Wennesland semble déterminé à poursuivre le travail de son prédécesseur Nicolay Mladenov, qui a traité les droits des Palestiniens comme des objets de négociation tout en n’exigeant rien d’Israël.

Mladenov a accueilli – sinon soutenu – la normalisation des accords entre Israël et des Etats arabes autoritaires comme des avancées vers la paix dans la région, alors qu’ils ne font rien pour assurer les droits des Palestiniens.

Israël contrôle Gaza

Le retard du transfert des vaccins vers Gaza ne fait cependant que rappeler également que l’enclave côtière demeure sous occupation et contrôle total d’Israël.

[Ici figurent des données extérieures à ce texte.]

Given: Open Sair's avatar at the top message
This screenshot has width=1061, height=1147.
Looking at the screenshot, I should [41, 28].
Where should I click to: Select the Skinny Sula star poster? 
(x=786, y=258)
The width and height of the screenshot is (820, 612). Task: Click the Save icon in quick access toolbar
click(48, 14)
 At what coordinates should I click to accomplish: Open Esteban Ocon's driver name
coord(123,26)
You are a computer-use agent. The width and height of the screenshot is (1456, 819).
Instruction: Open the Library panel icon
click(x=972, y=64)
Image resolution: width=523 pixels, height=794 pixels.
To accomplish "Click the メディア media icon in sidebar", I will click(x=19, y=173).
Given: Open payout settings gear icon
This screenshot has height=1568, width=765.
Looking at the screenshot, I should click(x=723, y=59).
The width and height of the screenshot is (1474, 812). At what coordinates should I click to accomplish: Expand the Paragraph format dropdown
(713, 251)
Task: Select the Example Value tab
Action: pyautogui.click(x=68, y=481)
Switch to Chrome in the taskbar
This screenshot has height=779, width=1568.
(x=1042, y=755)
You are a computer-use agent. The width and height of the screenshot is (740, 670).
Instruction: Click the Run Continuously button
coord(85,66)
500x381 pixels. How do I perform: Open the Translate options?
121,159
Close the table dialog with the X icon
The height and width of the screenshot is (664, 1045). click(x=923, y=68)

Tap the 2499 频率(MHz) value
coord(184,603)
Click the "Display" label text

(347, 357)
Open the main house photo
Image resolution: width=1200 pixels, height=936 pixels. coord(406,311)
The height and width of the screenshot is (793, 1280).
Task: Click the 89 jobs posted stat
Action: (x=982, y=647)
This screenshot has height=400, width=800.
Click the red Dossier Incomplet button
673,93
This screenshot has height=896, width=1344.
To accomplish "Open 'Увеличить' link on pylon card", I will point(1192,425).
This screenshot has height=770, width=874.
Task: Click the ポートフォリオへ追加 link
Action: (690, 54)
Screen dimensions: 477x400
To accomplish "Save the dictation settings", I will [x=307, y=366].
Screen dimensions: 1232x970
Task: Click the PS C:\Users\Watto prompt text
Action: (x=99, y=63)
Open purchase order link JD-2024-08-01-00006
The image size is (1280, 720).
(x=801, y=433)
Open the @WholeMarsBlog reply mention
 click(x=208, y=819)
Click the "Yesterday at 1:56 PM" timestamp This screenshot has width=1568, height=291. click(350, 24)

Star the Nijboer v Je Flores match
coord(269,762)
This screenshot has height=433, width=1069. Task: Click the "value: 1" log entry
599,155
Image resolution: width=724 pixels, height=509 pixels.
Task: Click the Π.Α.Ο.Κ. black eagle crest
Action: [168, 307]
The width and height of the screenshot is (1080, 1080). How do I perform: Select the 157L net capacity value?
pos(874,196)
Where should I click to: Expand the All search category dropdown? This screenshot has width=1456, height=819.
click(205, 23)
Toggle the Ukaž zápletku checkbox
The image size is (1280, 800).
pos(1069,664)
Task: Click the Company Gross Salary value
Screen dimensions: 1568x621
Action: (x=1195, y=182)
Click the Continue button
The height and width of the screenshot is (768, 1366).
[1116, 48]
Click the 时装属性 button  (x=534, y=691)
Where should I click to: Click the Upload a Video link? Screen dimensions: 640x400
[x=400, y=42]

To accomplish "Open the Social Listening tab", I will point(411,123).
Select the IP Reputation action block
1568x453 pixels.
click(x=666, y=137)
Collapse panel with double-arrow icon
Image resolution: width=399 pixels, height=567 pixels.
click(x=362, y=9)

Les déclarations des Israéliens comme quoi la demande de transfert des vaccins était « encore examinée » ne surprendront pas les patients de Gaza dont l’accès aux traitements vitaux est retardé – parfois indéfiniment – sous le même prétexte.

Les associations palestiniennes des droits de l’homme dénoncent depuis longtemps « le régime israélien d’apartheid de domination raciale et d’oppression systématiques sur tous les Palestiniens ».

Au cours des décennies, ce régime « a conduit à la fragmentation et au dé-développement du système de santé du territoire palestinien occupé », particulièrement à Gaza.

Elles avertissent – comme d’autres l’on fait – que le siège israélien a « poussé le système de santé de Gaza au bord de l’effondrement ».

En applaudissant Israël dans le contexte des efforts des Palestiniens contre la COVID-19, Wennesland semble être dans un déni délibéré.

Pour être honnête, ce déni délibéré peut faire partie de sa description de poste, qui exige de lui qu’il continue de soutenir la solution à deux Etats dans le cadre des négociations d’Oslo.

Ce cadre a été établi il y a presque trente ans pour ne pas assurer les droits des Palestiniens.

Comme son prédécesseur, Wennesland est resté jusqu’ici manifestement silencieux alors que la Cour Pénale Internationale s’avance doucement vers l’ouverture d’enquêtes pour crimes de guerre en Cisjordanie et dans la Bande de Gaza.

La procureure tde ce tribunal a vraisemblablement les noms des dirigeants israéliens qui ont mis en place la politique de punition collective et des officiers de haut rang responsables d’autres crimes de guerre.

Espérons que la CPI – tribunal de dernier recours – ne regardera pas ailleurs.

Maureen Clare Murphy est une rédactrice adjointe à The Electronic Intifada qui vit à Chicago.